Targeted mental health apps can assist users in linking causes and effects of technology use. In doing so, we believe that apps designed to support this consideration process can move toward incorporating intent and self-regulation in technology use more broadly. An example of such an assistive feature would be to have users rate the effect of apps they use on their mood, helping them to reflect on which technology or social media use has positive, versus negative, perceived effects.

Technology-based solutions could also go further in adopting the self-regulation point of view, by assisting users in setting new goals for technology use. The process of setting goals, working to meet them, and reflecting on failure and/or success is a central aspect of self-regulation theory that can assist individuals in building resilience, and changing thought patterns (e.g., ruminating less after failing to reach a goal, and reflecting on factors that led to failure).

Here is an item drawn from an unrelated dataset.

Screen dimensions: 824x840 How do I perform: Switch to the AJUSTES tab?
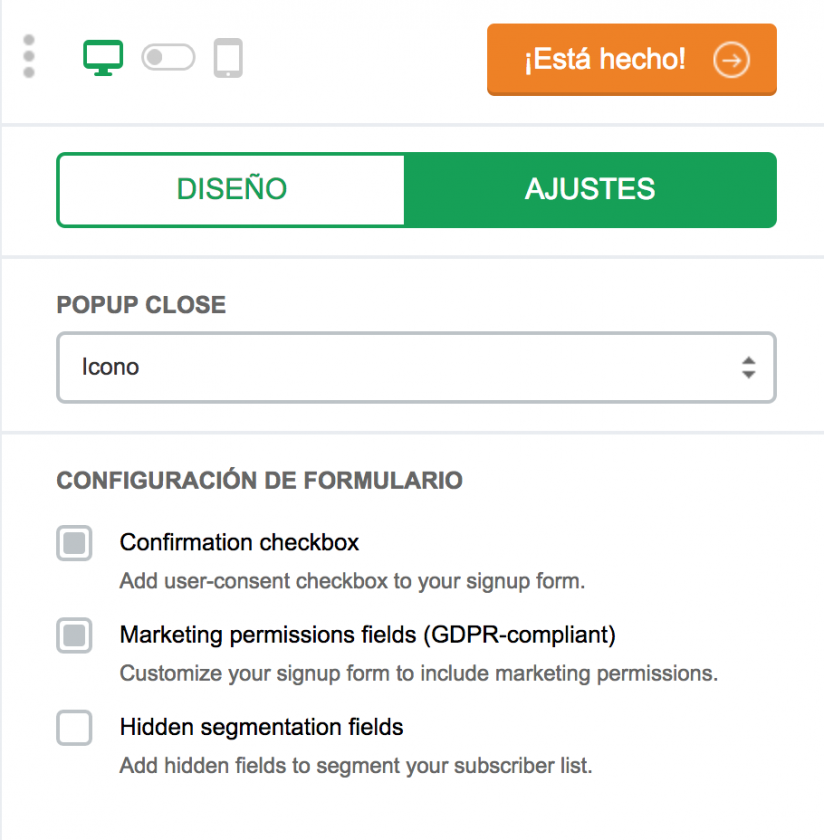tap(590, 189)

(2) Discussing technology use within formal mental health care

A significant amount of participants’ social engagement occurred through texts, Facebook messenger, or other social media. However, participants were not routinely discussing technology use with therapists or clinicians, despite spending several hours a day engaged online.

Participants spoke at length in their interviews about the effects of technology and social media use on their mood, and the creative strategies they had developed over time to adjust their use patterns to meet their needs. However, despite the similarities between participant self-regulation practices, we found that individuals were largely designing and accomplishing these practices on their own.

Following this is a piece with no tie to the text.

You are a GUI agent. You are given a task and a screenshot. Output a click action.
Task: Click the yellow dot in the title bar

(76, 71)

Therapist writing in notebook in foreground. The patient’s hands and knees can be seen at the edge of the picture.
Pexels, Polina Zimmerman

There is an opportunity for clinicians to assist individuals with depression to assess their technology use from a therapeutic standpoint, perhaps through a “mindfulness” lens. For example, clinicians could ask about technology use, thought patterns, and mood, or suggest individuals with depression track technology use and feelings about it for a period of time.

If individuals’ moods are affected by technology use, this aspect of daily life should not be neglected in depression treatment. There are also opportunities for clinicians to assist individuals with establishing technology use goals, to move forward in day to day life with greater intention in use.

Conclusion

Our research shows the creative work of individuals managing depression as they reflect on and make adjustments to their technology use to manage their mental health. Over time, participants realized that passive technology use could be detrimental to their mental health, whereas active, intentional use of a diversity of technologies enabled them to reach new goals. We believe that future design and education in this area should empower people living with depression to be thoughtful about their technology and social media use, and to curate what they see and what they do across these tools as part of their mental health management.